### Goal of the exercise
Only one stretch of the data is wanted: the line containing "Instruction: Go to Previous page arrow", the line containing "Given: Launch VS Code from the taskbar", and every line between them, copied exactly.

### Listed entries
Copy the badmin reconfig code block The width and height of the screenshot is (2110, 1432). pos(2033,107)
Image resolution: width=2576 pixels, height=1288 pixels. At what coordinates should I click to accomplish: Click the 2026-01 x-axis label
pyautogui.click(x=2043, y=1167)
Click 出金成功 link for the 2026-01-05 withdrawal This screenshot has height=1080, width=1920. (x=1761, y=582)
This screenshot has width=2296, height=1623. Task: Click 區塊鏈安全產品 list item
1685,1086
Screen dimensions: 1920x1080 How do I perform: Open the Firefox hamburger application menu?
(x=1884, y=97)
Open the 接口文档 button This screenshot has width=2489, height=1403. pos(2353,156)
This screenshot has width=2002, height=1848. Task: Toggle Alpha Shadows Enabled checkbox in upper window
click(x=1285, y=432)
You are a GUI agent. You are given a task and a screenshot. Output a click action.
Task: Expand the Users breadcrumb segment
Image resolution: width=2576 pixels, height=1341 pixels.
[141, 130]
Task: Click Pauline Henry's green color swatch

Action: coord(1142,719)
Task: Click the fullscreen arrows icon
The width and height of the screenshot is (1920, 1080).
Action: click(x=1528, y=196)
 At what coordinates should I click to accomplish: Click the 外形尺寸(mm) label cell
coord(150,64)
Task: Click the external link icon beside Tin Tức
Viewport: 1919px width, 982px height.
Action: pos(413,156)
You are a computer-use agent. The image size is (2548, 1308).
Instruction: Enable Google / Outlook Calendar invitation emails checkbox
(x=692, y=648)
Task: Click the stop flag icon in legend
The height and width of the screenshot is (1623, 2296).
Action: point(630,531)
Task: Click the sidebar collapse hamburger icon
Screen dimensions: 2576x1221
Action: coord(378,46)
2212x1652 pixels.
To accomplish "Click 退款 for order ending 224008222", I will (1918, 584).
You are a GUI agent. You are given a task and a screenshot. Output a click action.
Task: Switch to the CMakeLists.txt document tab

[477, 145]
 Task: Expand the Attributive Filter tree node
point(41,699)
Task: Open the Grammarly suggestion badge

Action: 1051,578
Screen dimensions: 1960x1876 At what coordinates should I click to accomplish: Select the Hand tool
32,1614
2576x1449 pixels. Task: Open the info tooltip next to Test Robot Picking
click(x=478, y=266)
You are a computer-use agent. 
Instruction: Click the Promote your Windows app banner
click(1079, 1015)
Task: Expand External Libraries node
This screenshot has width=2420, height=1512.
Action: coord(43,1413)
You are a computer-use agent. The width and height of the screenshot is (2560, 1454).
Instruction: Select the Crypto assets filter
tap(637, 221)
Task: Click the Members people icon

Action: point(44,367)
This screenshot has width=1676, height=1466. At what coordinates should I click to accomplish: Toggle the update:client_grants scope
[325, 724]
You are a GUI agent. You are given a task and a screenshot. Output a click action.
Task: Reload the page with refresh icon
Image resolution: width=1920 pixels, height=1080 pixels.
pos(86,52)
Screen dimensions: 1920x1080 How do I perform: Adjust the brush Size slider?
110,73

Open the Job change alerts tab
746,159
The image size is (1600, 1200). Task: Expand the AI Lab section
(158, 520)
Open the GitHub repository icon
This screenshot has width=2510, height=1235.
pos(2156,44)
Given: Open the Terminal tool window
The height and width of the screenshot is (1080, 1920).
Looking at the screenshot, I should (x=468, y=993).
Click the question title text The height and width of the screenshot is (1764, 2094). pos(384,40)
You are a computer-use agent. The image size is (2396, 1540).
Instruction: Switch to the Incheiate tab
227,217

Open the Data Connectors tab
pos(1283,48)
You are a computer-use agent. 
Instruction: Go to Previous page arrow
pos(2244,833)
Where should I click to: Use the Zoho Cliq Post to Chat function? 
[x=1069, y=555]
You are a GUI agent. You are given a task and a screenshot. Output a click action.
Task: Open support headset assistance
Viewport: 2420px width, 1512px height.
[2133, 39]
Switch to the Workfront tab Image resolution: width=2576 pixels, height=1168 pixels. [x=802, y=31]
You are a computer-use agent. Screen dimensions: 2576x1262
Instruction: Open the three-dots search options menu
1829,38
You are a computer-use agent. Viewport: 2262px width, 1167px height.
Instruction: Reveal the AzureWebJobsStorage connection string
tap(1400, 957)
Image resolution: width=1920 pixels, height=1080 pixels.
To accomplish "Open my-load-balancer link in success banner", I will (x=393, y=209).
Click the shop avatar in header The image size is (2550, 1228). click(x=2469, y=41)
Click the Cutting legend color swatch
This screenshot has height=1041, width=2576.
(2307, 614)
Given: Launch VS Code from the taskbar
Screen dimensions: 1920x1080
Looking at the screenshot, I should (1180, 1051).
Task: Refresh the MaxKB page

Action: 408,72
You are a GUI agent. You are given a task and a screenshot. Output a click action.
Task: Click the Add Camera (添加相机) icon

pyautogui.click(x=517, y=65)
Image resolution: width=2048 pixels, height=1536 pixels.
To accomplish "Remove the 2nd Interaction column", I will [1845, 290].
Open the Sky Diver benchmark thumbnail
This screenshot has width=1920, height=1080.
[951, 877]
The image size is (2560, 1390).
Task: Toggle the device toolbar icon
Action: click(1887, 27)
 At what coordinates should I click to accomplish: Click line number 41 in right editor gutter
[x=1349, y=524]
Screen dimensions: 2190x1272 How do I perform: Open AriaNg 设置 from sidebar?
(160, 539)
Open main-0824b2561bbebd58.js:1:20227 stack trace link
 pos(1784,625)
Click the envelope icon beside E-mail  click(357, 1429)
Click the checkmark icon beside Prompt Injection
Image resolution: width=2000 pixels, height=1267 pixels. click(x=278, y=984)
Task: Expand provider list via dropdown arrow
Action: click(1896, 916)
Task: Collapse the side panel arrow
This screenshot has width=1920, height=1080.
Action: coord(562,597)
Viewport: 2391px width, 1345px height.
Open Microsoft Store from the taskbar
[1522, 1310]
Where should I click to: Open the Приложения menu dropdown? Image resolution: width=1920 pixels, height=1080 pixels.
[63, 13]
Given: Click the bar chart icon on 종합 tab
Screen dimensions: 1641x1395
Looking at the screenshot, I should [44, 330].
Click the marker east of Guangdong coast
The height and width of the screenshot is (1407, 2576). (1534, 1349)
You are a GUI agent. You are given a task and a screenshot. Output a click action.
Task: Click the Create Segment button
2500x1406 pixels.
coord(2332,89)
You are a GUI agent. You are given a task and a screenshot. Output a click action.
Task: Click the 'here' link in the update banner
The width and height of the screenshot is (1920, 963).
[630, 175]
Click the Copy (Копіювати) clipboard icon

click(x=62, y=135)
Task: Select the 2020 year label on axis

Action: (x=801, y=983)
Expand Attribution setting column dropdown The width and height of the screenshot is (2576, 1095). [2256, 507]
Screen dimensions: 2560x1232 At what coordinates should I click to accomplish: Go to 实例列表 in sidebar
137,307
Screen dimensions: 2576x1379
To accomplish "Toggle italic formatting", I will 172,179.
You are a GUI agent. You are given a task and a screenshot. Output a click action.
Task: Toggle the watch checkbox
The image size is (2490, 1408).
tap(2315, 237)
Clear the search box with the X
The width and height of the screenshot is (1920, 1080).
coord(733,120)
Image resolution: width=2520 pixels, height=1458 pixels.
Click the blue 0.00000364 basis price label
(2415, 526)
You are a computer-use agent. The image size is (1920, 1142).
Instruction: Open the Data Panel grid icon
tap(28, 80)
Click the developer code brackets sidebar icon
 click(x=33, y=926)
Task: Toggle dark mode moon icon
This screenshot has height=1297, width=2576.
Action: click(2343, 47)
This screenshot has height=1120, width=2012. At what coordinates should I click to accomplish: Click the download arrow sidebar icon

### Answer to the exercise
Instruction: Go to Previous page arrow
pos(2244,833)
Where should I click to: Use the Zoho Cliq Post to Chat function? 
[x=1069, y=555]
You are a GUI agent. You are given a task and a screenshot. Output a click action.
Task: Open support headset assistance
Viewport: 2420px width, 1512px height.
[2133, 39]
Switch to the Workfront tab Image resolution: width=2576 pixels, height=1168 pixels. [x=802, y=31]
You are a computer-use agent. Screen dimensions: 2576x1262
Instruction: Open the three-dots search options menu
1829,38
You are a computer-use agent. Viewport: 2262px width, 1167px height.
Instruction: Reveal the AzureWebJobsStorage connection string
tap(1400, 957)
Image resolution: width=1920 pixels, height=1080 pixels.
To accomplish "Open my-load-balancer link in success banner", I will (x=393, y=209).
Click the shop avatar in header The image size is (2550, 1228). click(x=2469, y=41)
Click the Cutting legend color swatch
This screenshot has height=1041, width=2576.
(2307, 614)
Given: Launch VS Code from the taskbar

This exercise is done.